:: TO DO ::
Go through the material and pull out every line with the string "computer" in it.
Content starts
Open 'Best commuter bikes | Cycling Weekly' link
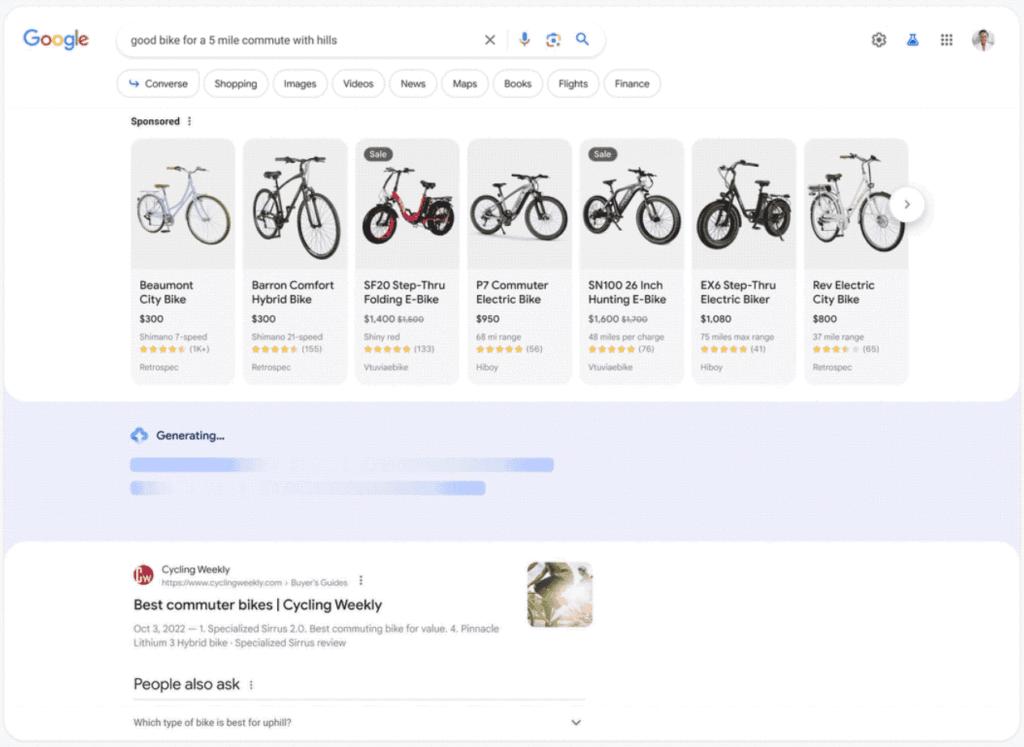This screenshot has height=747, width=1024. 258,605
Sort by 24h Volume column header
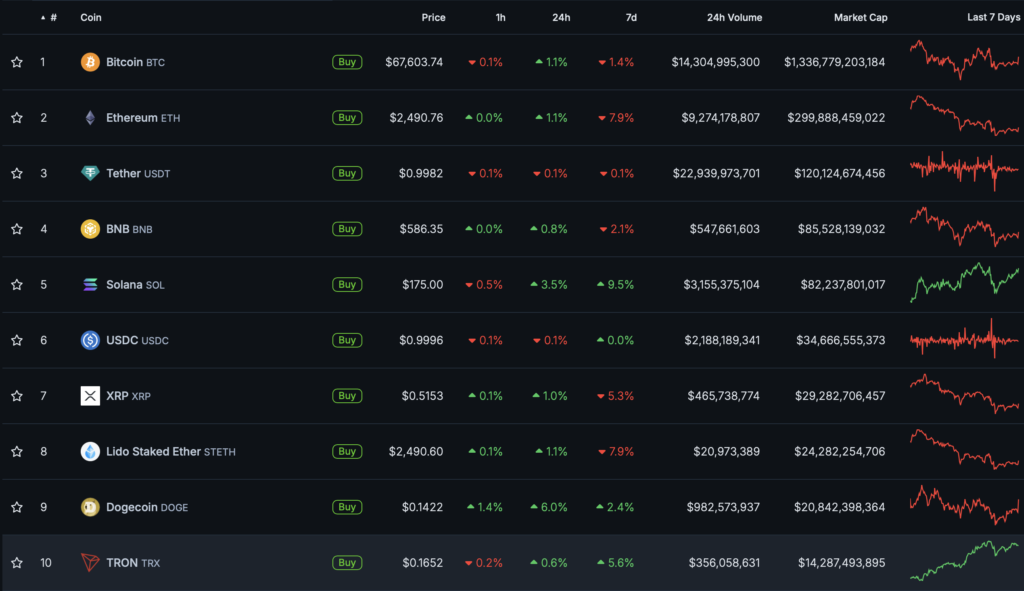The image size is (1024, 591). pyautogui.click(x=731, y=18)
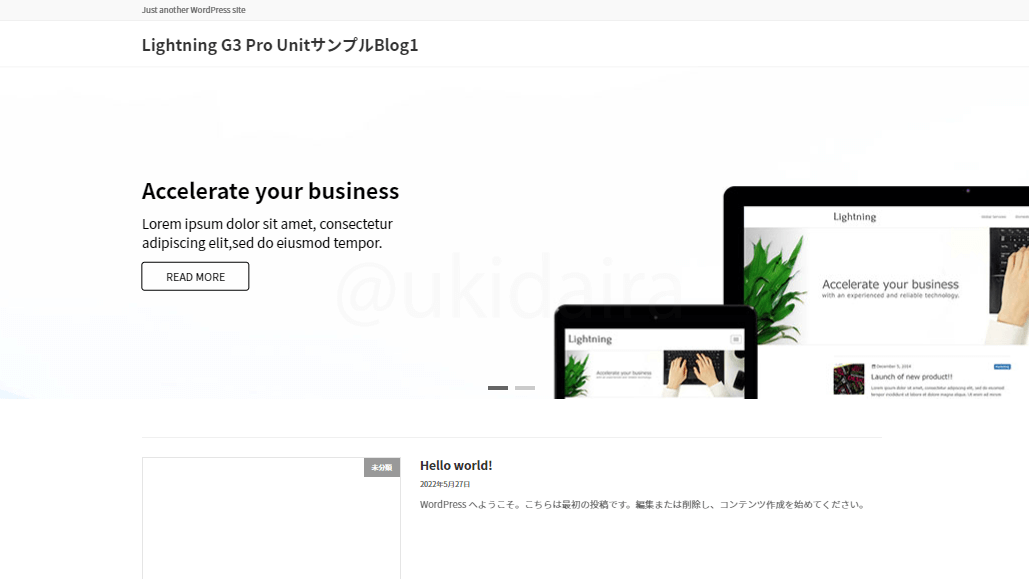Click the WordPress へようこそ post excerpt
The width and height of the screenshot is (1029, 579).
coord(644,504)
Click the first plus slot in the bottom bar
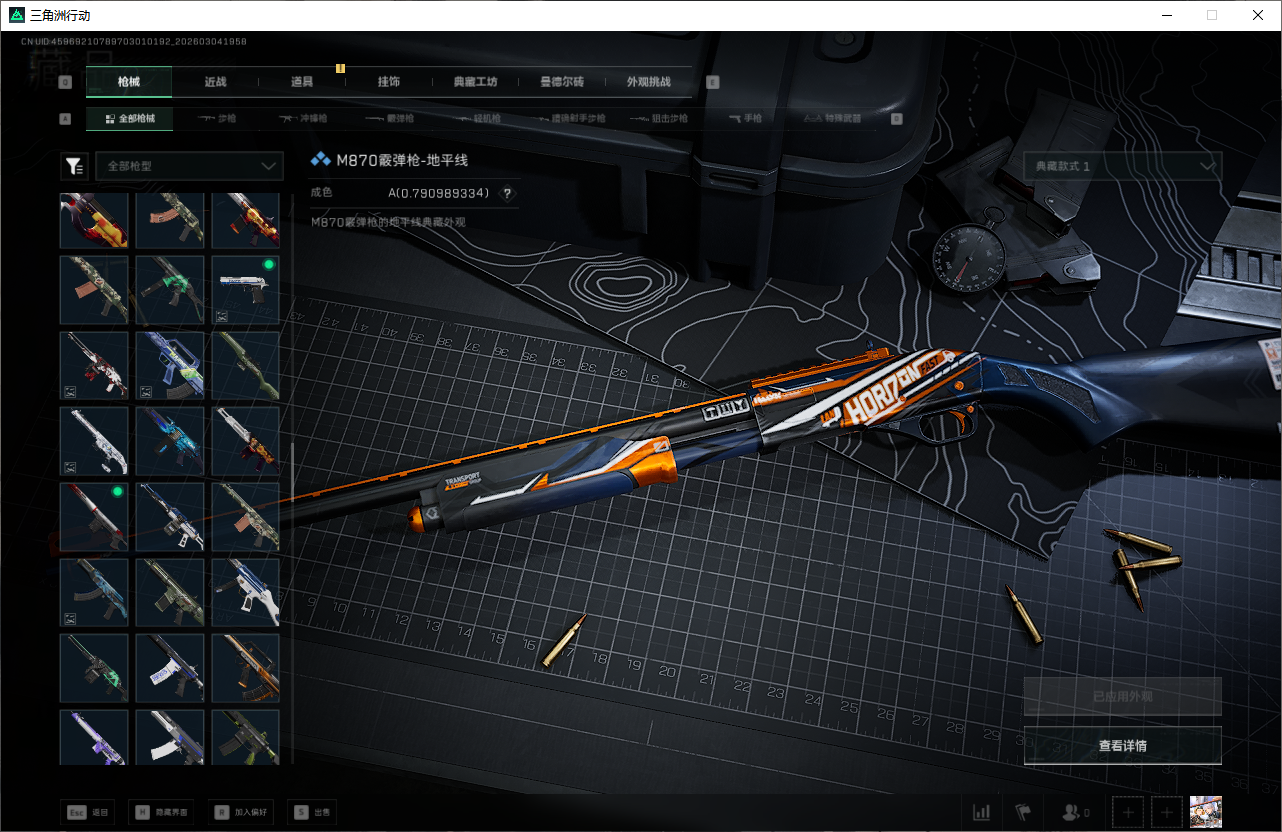Screen dimensions: 1282x832 [x=1127, y=812]
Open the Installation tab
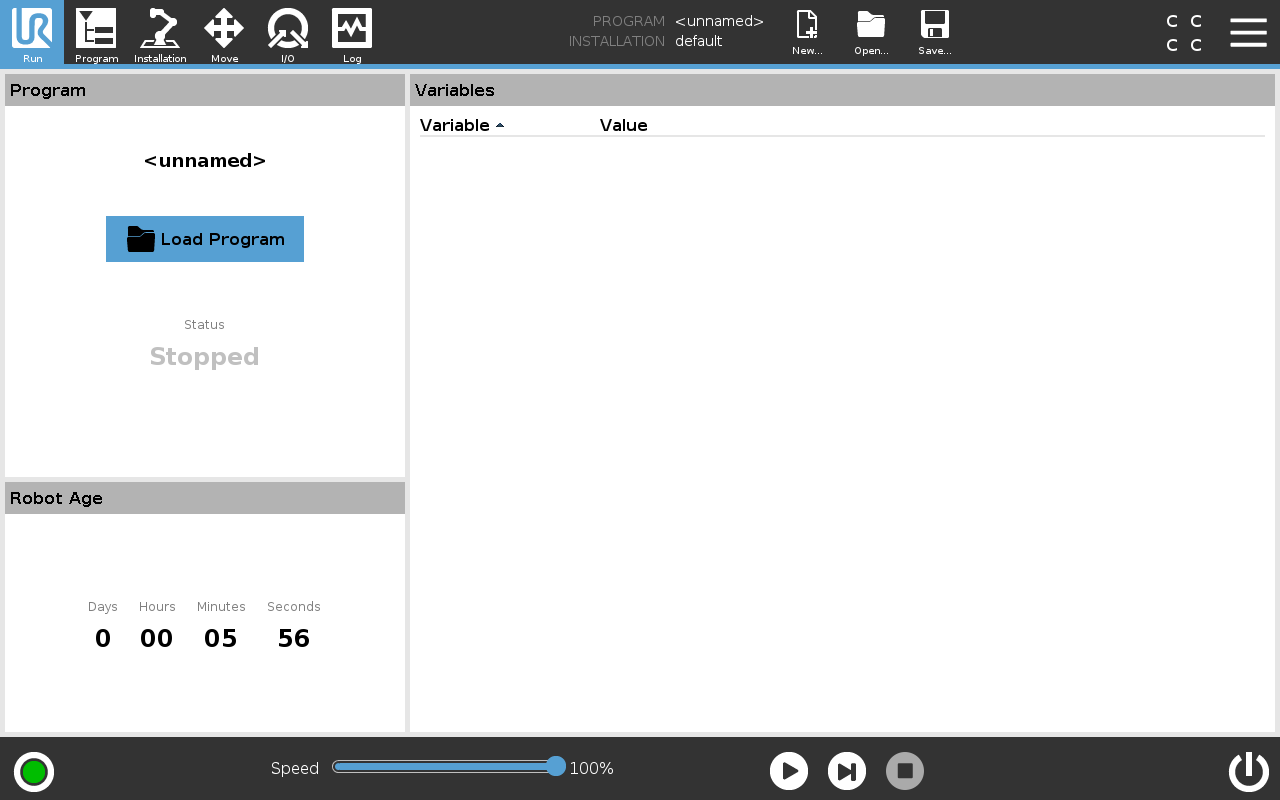 click(x=160, y=33)
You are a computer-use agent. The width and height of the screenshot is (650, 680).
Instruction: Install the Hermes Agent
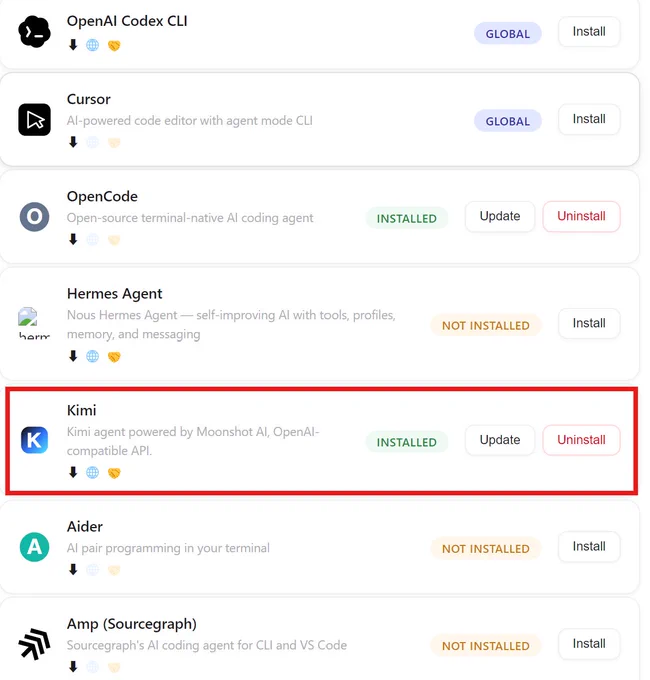(589, 324)
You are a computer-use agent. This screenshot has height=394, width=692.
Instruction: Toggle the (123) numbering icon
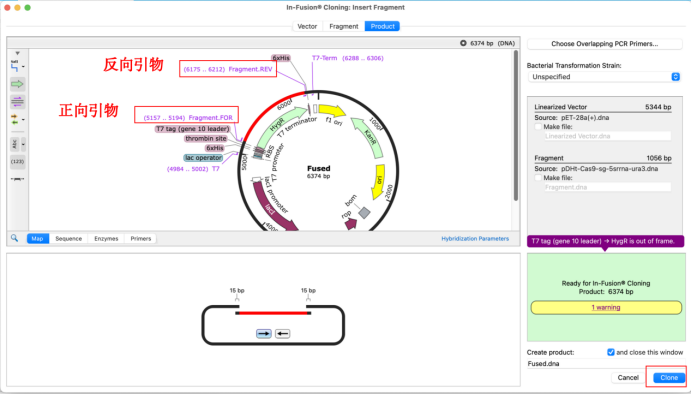17,161
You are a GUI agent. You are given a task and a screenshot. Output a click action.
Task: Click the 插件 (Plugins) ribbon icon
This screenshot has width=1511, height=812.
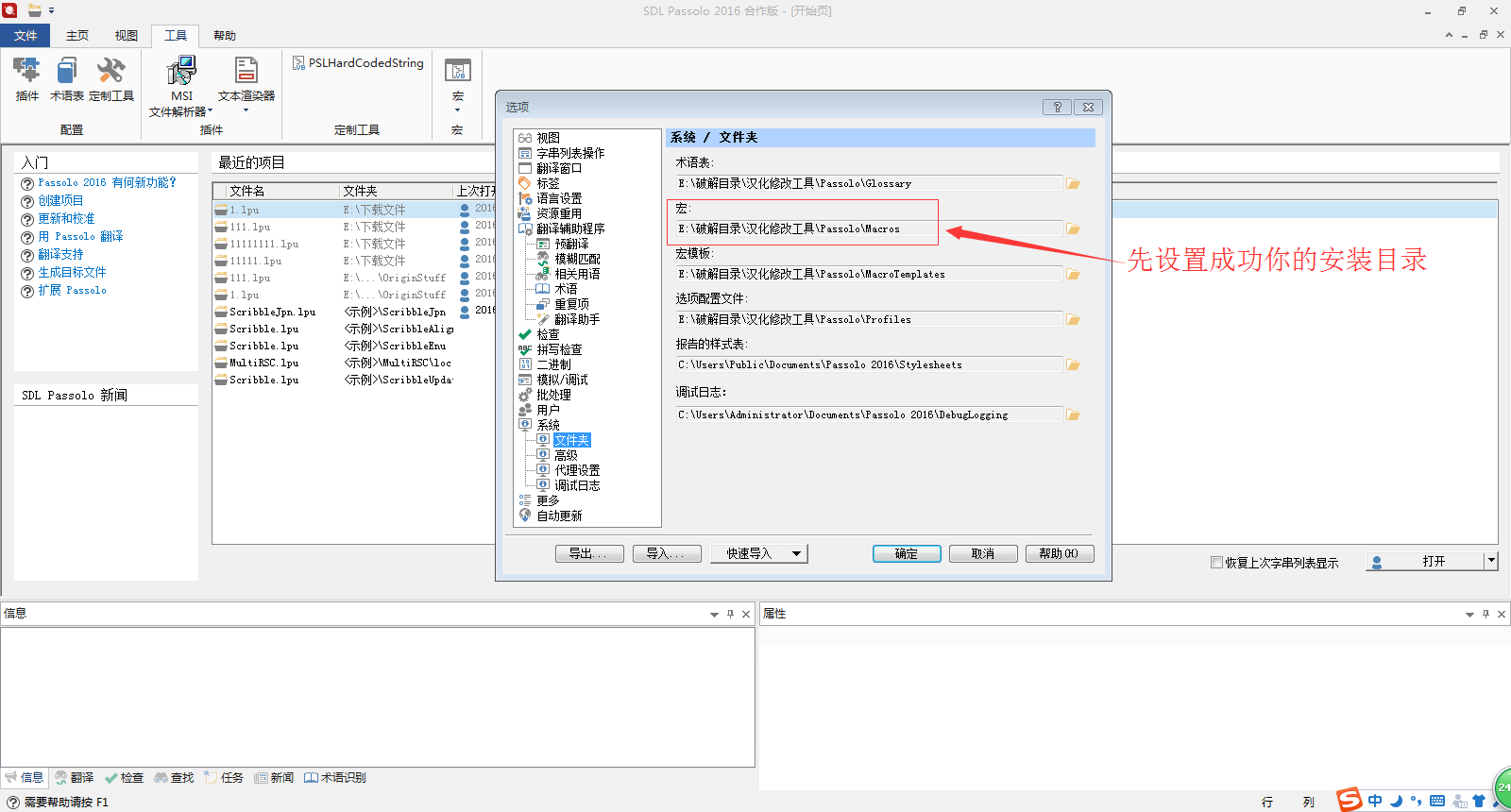point(26,77)
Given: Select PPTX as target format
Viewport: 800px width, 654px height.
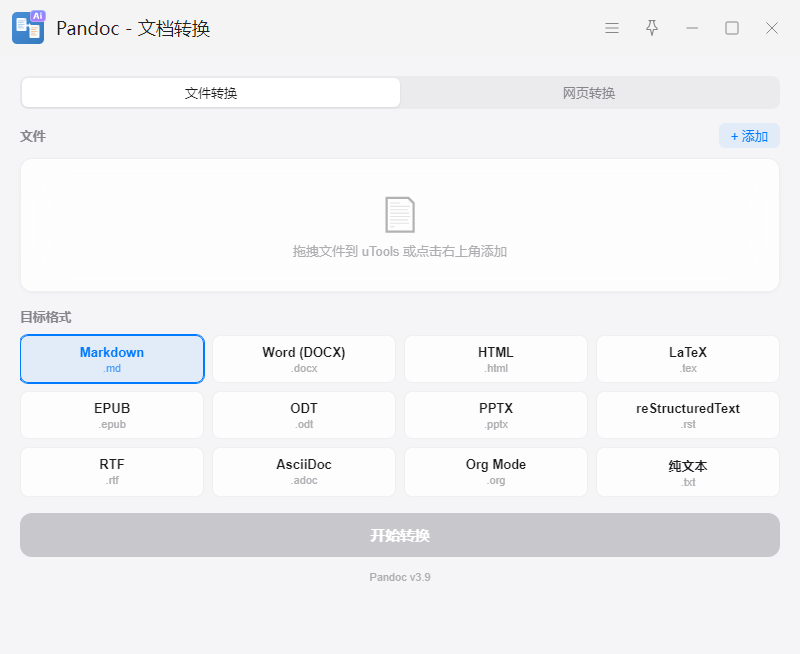Looking at the screenshot, I should [496, 415].
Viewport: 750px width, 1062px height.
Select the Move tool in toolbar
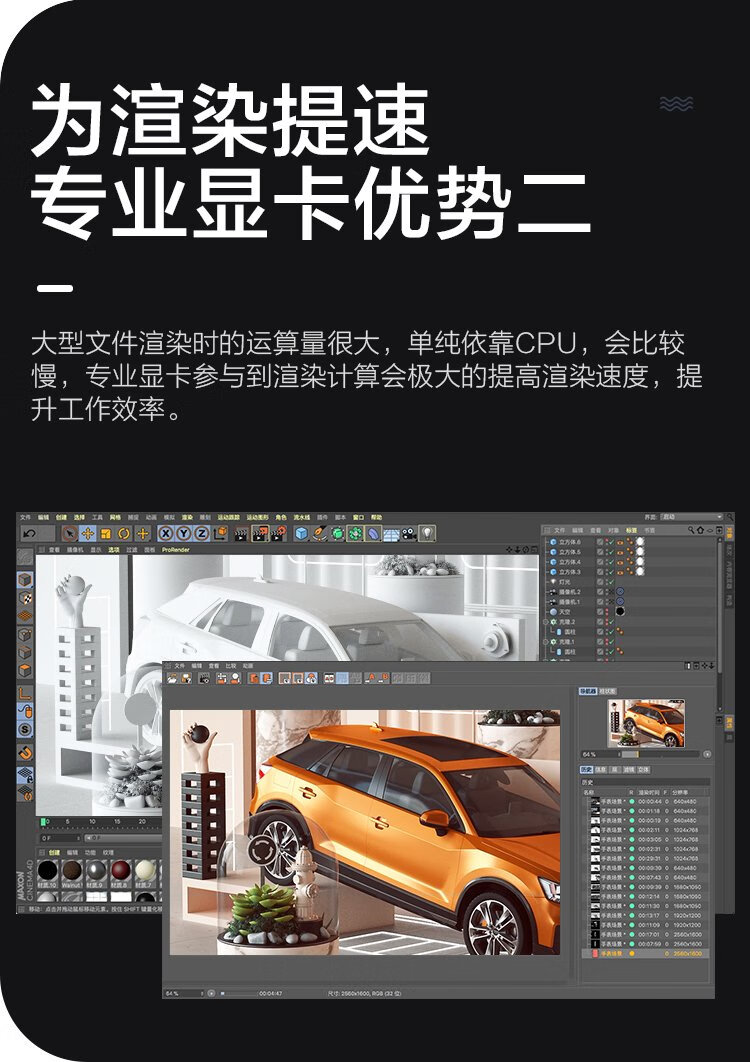click(88, 534)
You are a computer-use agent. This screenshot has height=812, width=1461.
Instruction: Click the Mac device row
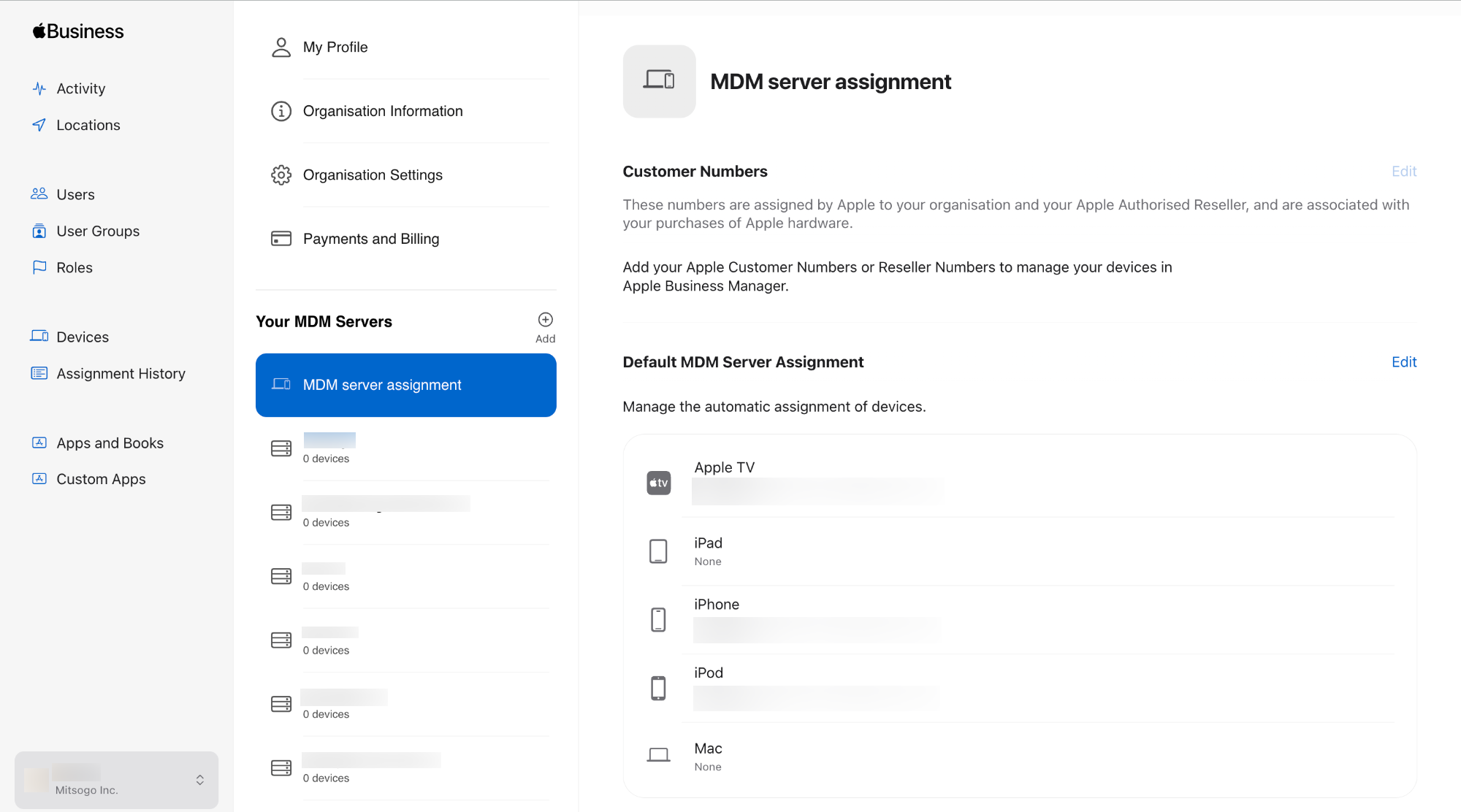click(x=1020, y=757)
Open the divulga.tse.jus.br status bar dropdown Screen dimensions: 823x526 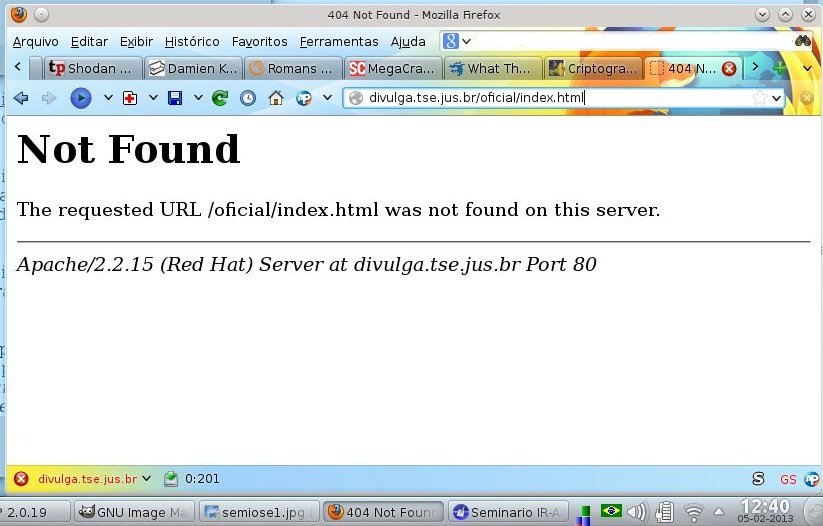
Content ends
:: SOLUTION TO THIS PROBLEM ::
You are a computer-use agent. The width and height of the screenshot is (650, 680).
You are a computer-use agent. This screenshot has height=394, width=692.
You are a computer-use agent. This screenshot has height=812, width=1461.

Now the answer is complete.